ReginaldIII t1_j5zv9gz wrote

Thats such a tenuous distinction and you're wrong anyway because you can pose any learning from data problem as a generic optimization problem.

They're very useful when your loss function is not differentiable but you still want to fit a model to input+output data pairs.

They're also useful when your model parameters have domain specific meaning and you can derive rules for how two parameter sets can be meaningfully combined with one another

Decision trees and random forests are ML too. What you probably mean is Deep Learning. But even that has a fuzzy boundary to surrounding methods.

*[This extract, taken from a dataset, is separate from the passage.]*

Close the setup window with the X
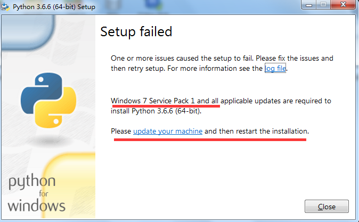359x222 pixels. (x=343, y=4)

Being a prescriptionist with these definitions is a waste of time because the research community as a whole cannot draw clear lines in the sand.

10

ReginaldIII t1_j5zvqal wrote

Okay, you're picky :p

Try deploying a model for realtime online learning of streaming sensor data that needs to runs on battery power and then insist it needs to run on GPUs.

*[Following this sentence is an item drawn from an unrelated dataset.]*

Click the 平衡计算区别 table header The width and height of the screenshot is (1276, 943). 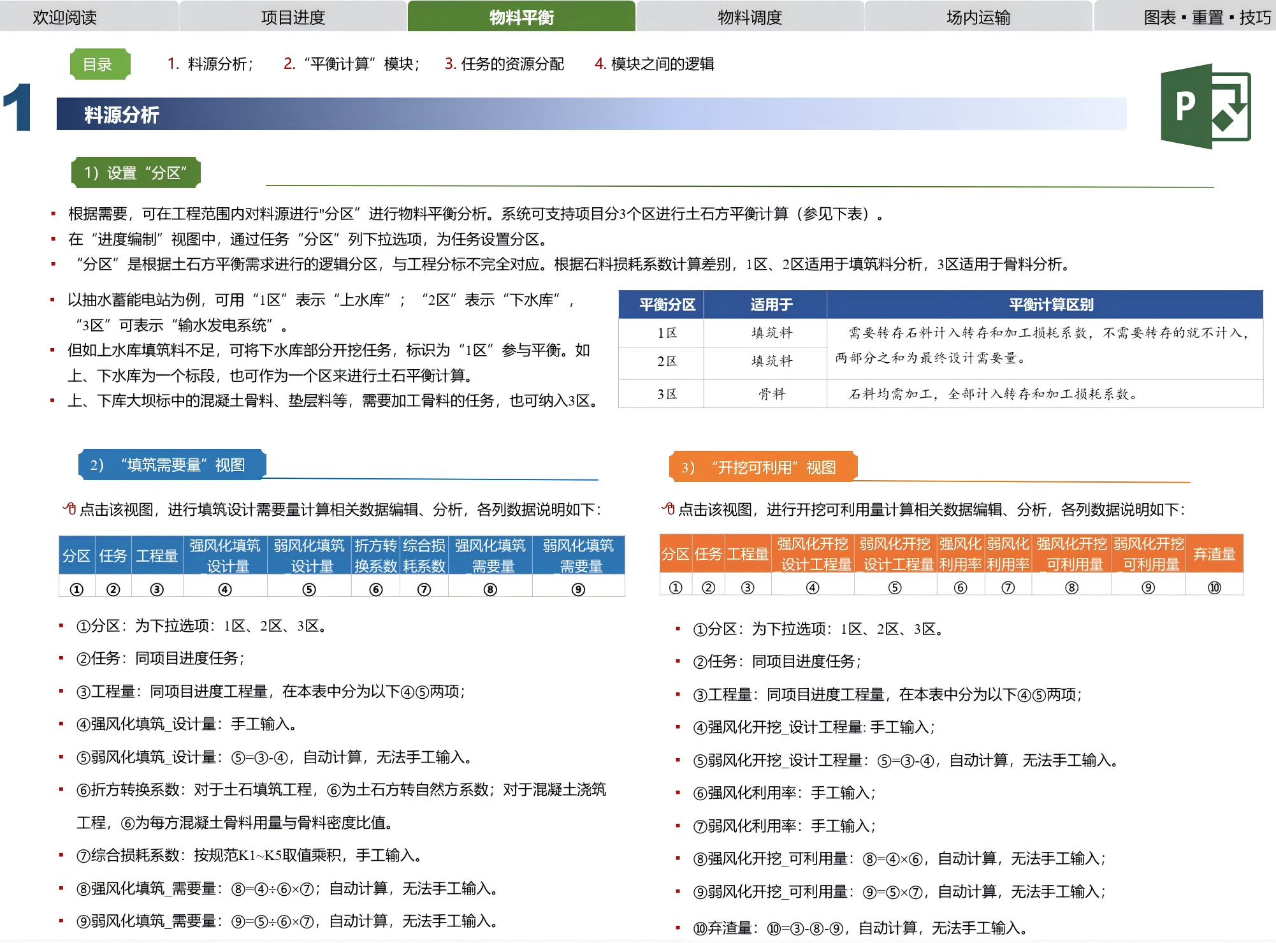click(x=1050, y=305)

Plenty of legitimate use cases for non GPU ML.

7

ReginaldIII t1_j5zzhj1 wrote

Pick the tools that work for the problems you have. If you are online training a model on an embedded device you need something optimized for that hardware.

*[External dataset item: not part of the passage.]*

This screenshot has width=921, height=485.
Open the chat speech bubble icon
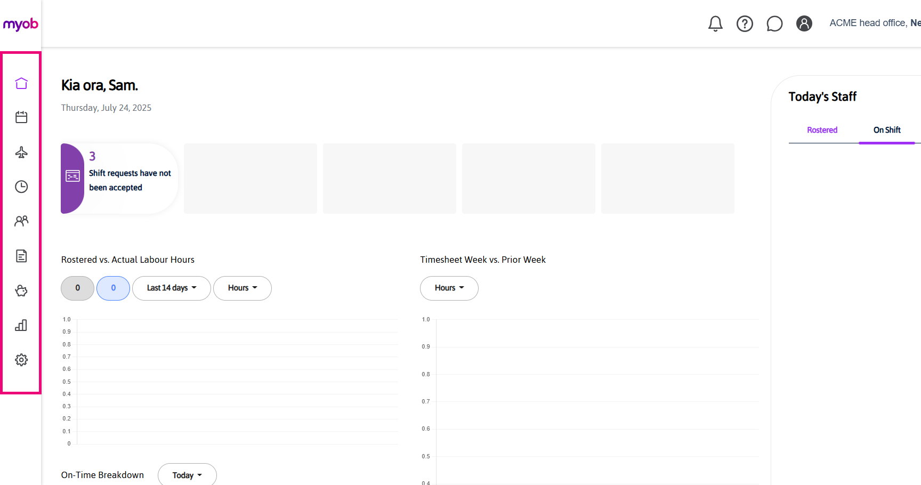click(x=774, y=23)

I gave you a generic example of a problem domain where this applies. You can search for online training on embedded devices if you are interested but I can't talk about specific applications because they are not public.

All I'm saying is drawing a line in the sand and saying you'd never use X if it doesn't have Y is silly because what if you end up working on something in the future where the constraints are different?

5

Ulfgardleo t1_j603u8t wrote

in my experience, this is never the bottleneck. rastrigin does not cost much to evaluate, real functions where you would consider evolution on, do. I did research in speeding up CMA-ES and in the end it felt like a useless exercise in matrix algebra for that reason.

Yes, in theory being able to speed-up matrix operations is nice, but doing stuff in higher dimensions (80 is kinda irrelevant computationally, even on a CPU) always has to fight against the O(1/n) convergence rate of all evo algorithms.

So all this is likely good for is benchmarking these algorithms in a regime that is practically irrelevant for evolution.

5

NaturalGradient OP t1_j60iyek wrote

It depends what you're trying to do :)

If you want to run GPU-accelerated neuroevolution in Brax or IsaacGym, then keeping everything on GPU is absolutely relevant. Similarly if you're trying to do MPC or any optimisation of an NN input, then its still very useful to be on the GPU. As you said, bench-marking is another place this GPU acceleration can be very helpful. Basically anywhere where the fitness evaluation isn't the only bounding factor.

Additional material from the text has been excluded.